Modeling of Hong-Ou-Mandel Phenomenon by Finite-Difference Time Domain Method under the Theoretical Framework of Photon Wave Mechanics

• Main Authors: Shu-WeiHsu, 許書尉
• Other Authors: Chin-Chun Tsai
• Format: Others
• Language: zh-TW
• Published: 2019
• Online Access: http://ndltd.ncl.edu.tw/handle/445552

碩士 === 國立成功大學 === 物理學系 === 107 === This work simulates the Hong-Ou-Mandel (HOM) interference phenomenon by using the theoretical framework of the photon wave mechanics (PWM). Here, comparing with the creation operator and annihilation operator formalism of the quantum field theory (QFT), photon wave function (PWF) describes the photon state explicitly in the E+icB form, and the equation of motion obeyed is just the Maxwell’s equations in the classical electromagnetics. Therefore, the finite-difference time domain method is suitable for numerical calculations. The probability of the photon wave function is given in the form of non-local integral. This form requires the introduction of dual modes to form the biorthogonal basis system with the wave-packet mode, thus possessing the Lorentz-invariance.
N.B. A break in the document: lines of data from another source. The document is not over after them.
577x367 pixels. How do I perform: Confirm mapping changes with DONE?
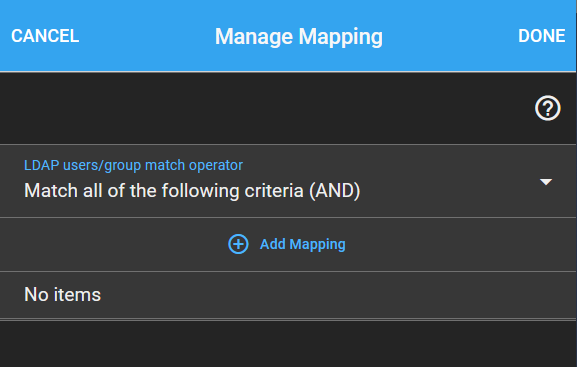click(542, 36)
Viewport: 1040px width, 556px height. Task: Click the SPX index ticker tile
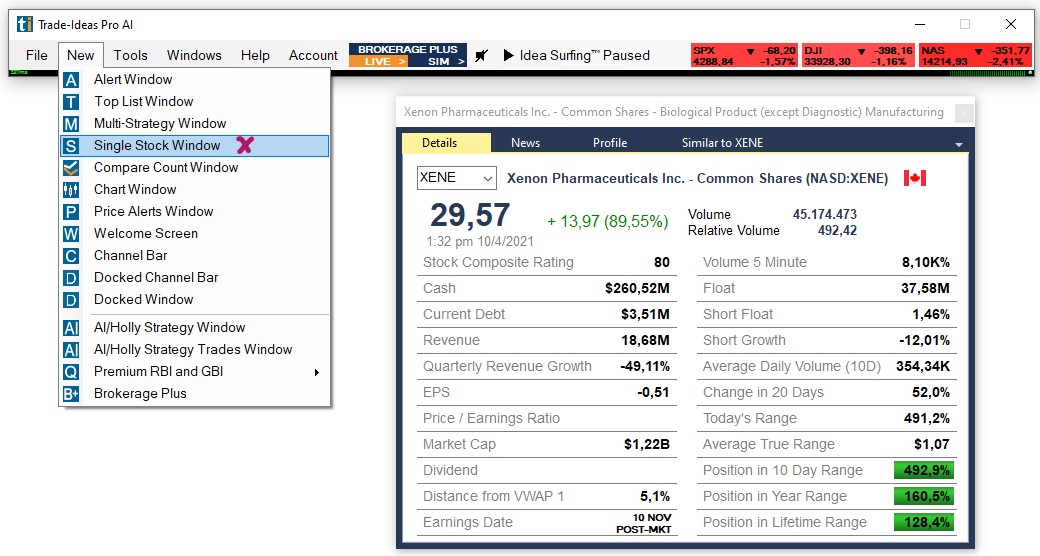744,56
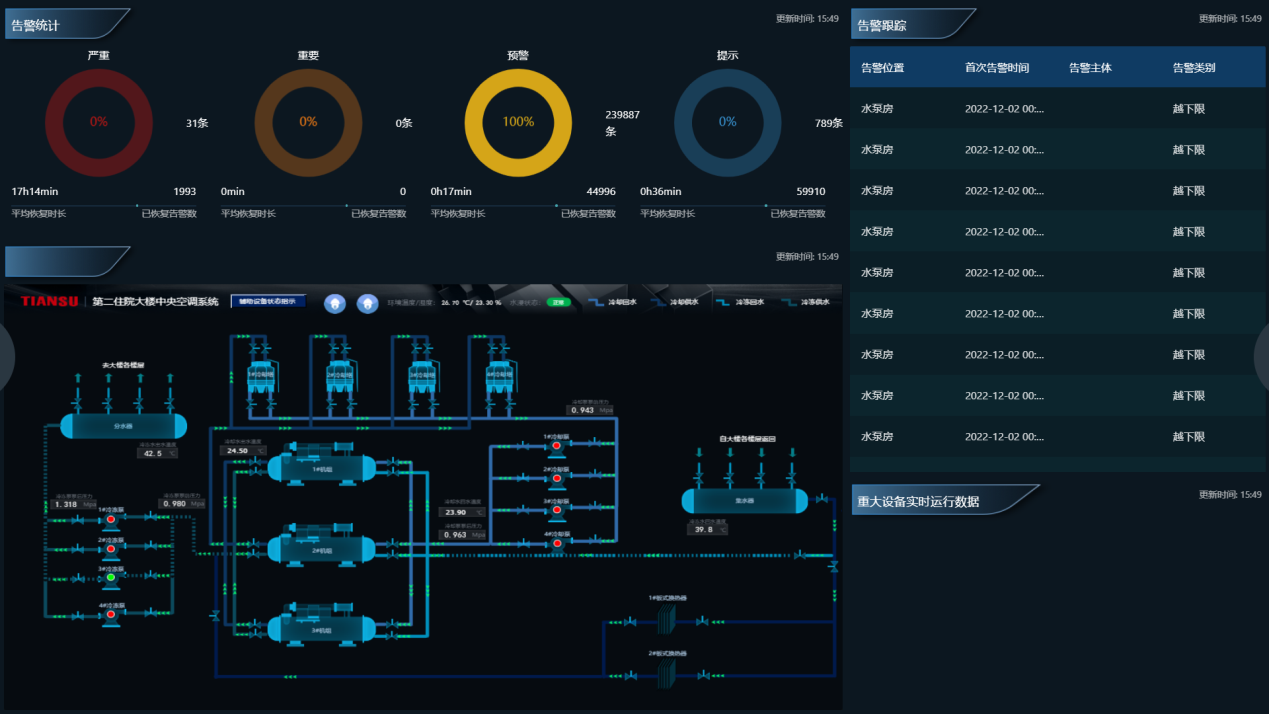Viewport: 1269px width, 714px height.
Task: Click the yellow 预警 100% donut chart
Action: pyautogui.click(x=518, y=123)
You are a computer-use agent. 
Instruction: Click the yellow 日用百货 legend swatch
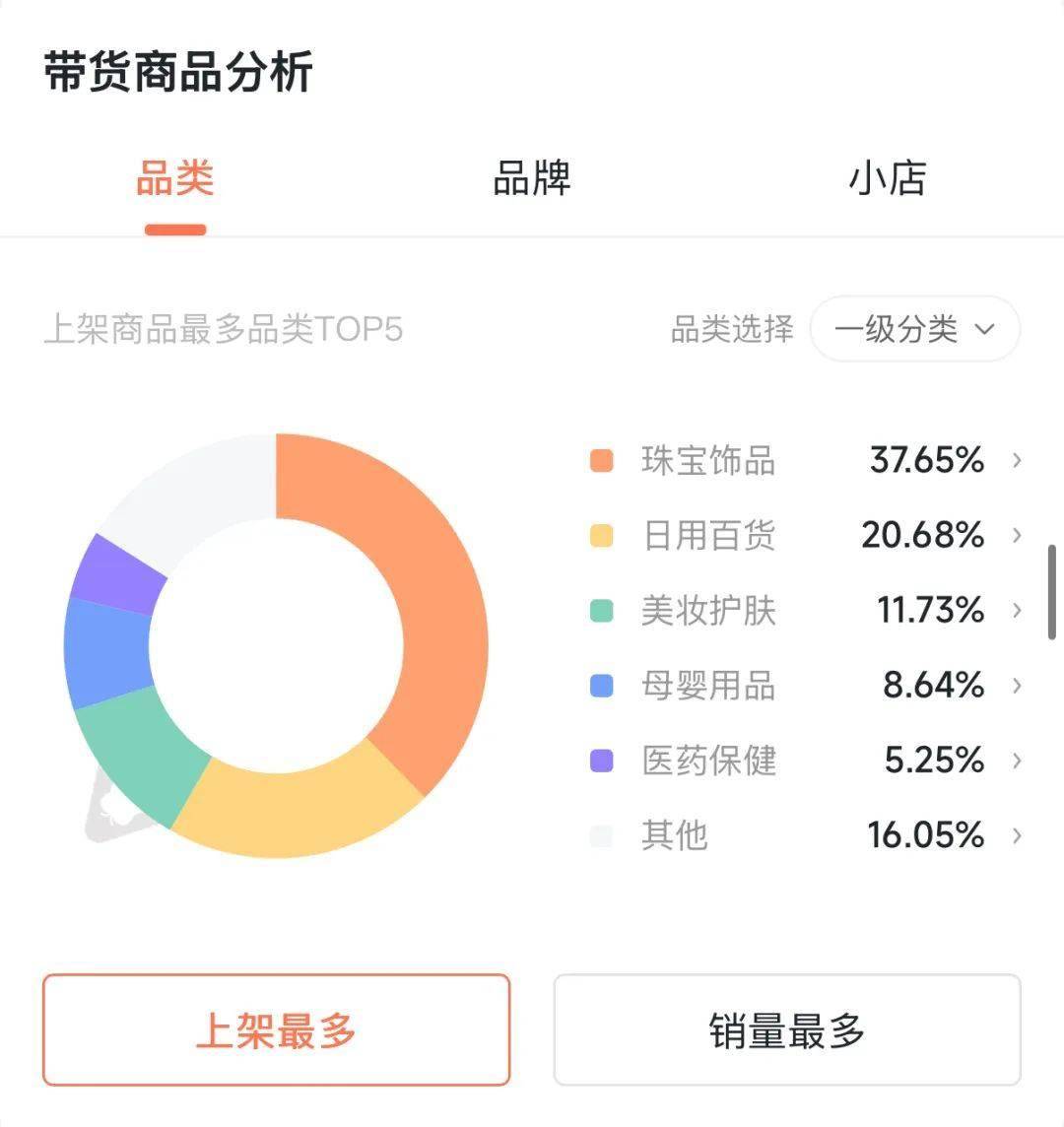[x=601, y=536]
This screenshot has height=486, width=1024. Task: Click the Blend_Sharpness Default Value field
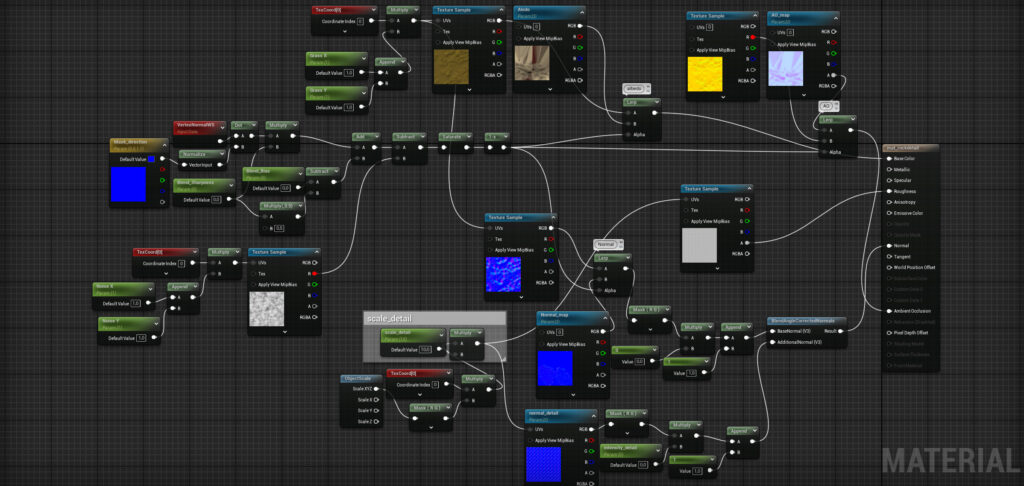click(x=217, y=200)
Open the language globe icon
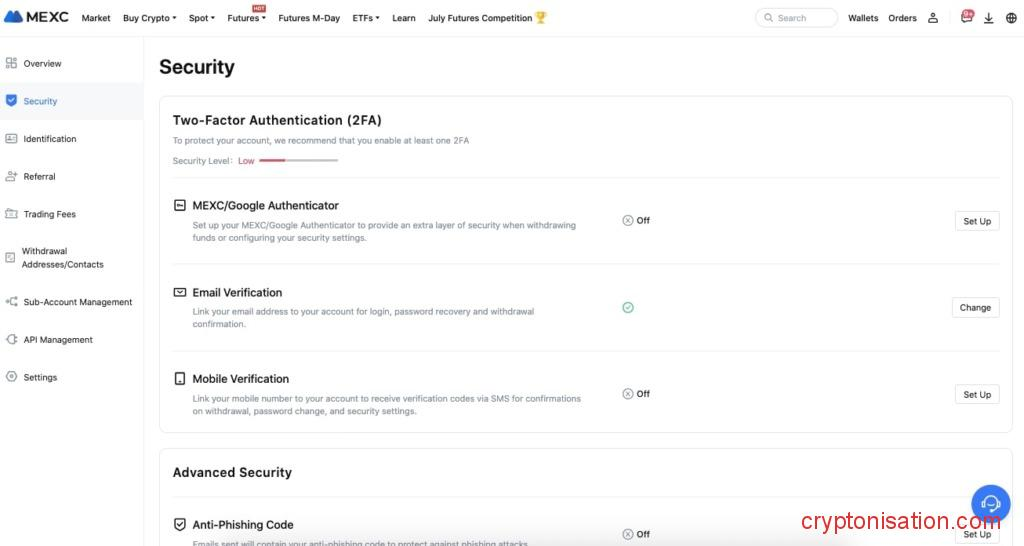The image size is (1024, 546). pos(1011,18)
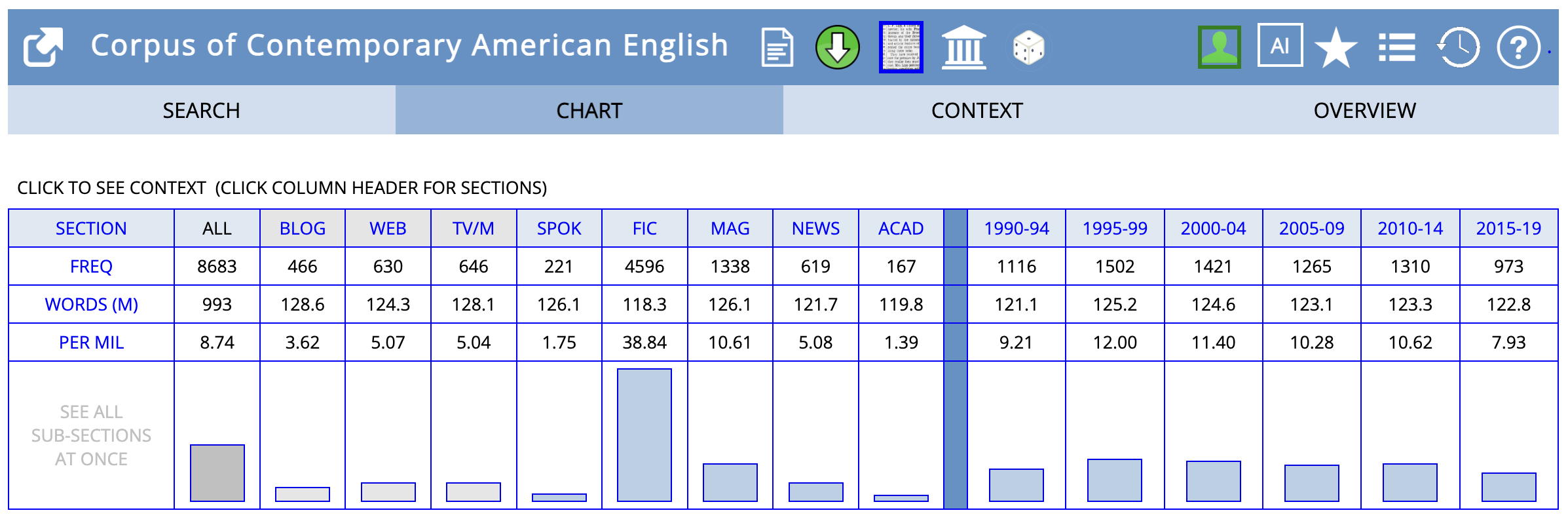Open search history clock icon
The width and height of the screenshot is (1568, 519).
click(x=1458, y=47)
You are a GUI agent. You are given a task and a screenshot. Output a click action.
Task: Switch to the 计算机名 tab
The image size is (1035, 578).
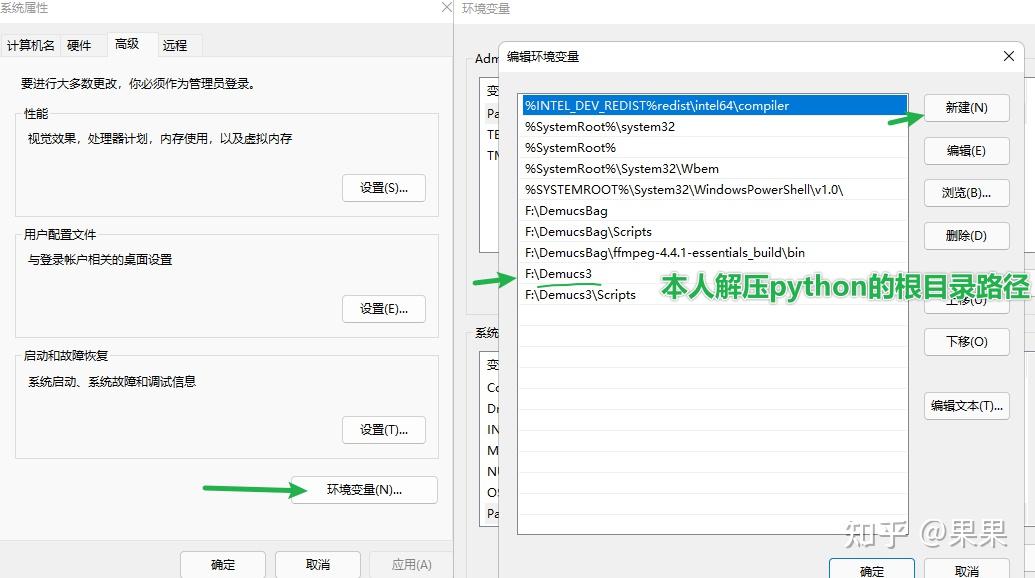pos(30,45)
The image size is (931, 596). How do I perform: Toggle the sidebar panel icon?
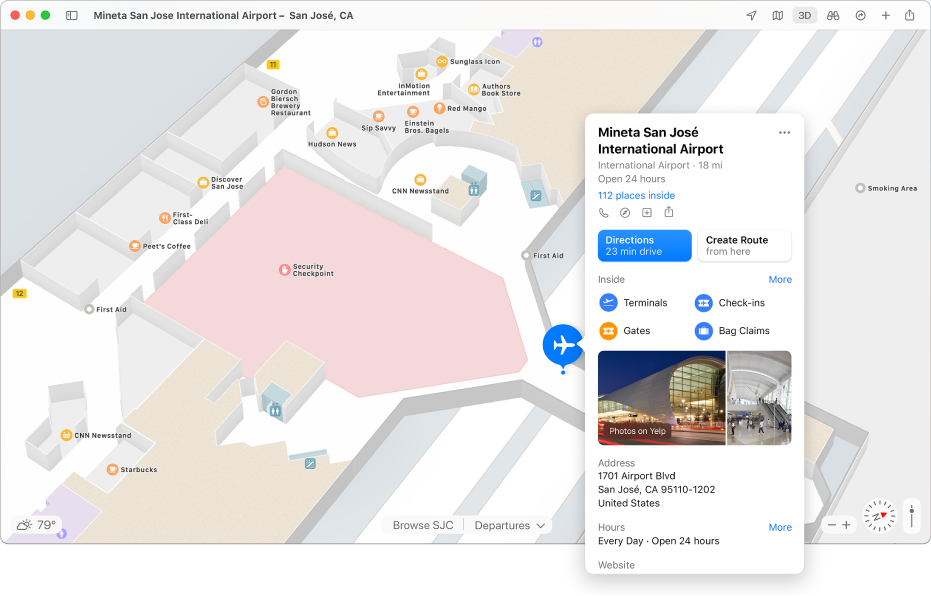(x=72, y=15)
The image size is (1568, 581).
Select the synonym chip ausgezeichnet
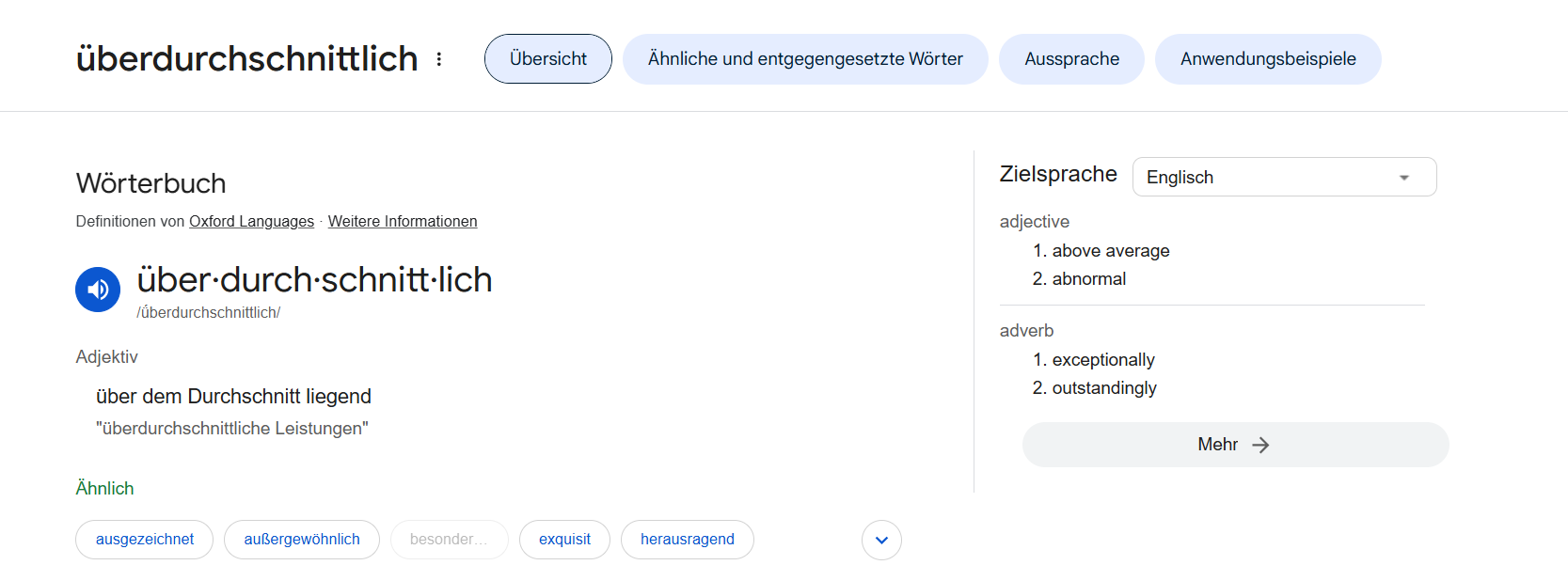click(x=145, y=540)
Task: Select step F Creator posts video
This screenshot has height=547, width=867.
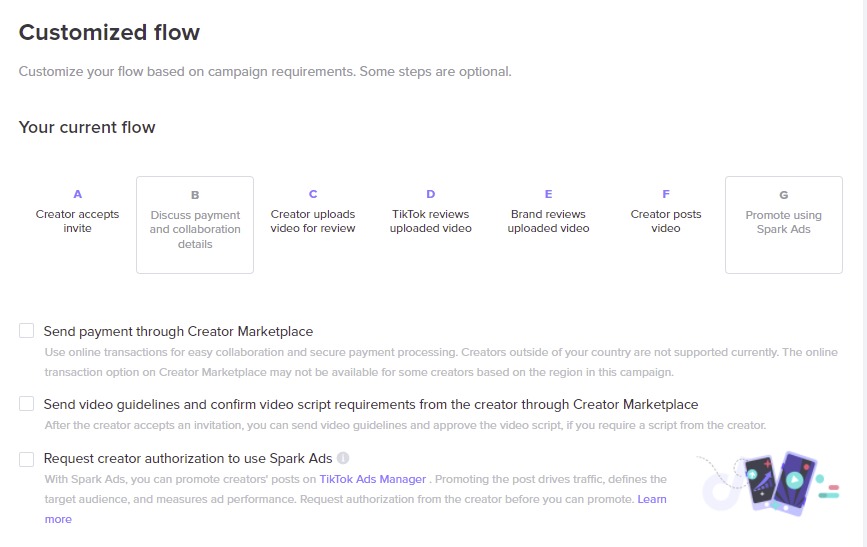Action: pyautogui.click(x=666, y=212)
Therefore, their modulus square is interpreted as the local energy density. The two-dimensional beam splitter is designed in the mechanism of evanescent wave coupling. Through the numerical calculation, the medium refractive index of √3 ensures that the splitting effects of different incident modes are the same. After the simulation, the result is different from HOM experiment. But interestingly, its lower envelope matches the shape of the HOM dip. This work shows that the theoretical interest of PWM is not only for the completeness of theories or the demand of simulations, but also helping us to understand more deeply the properties of fundamental particles.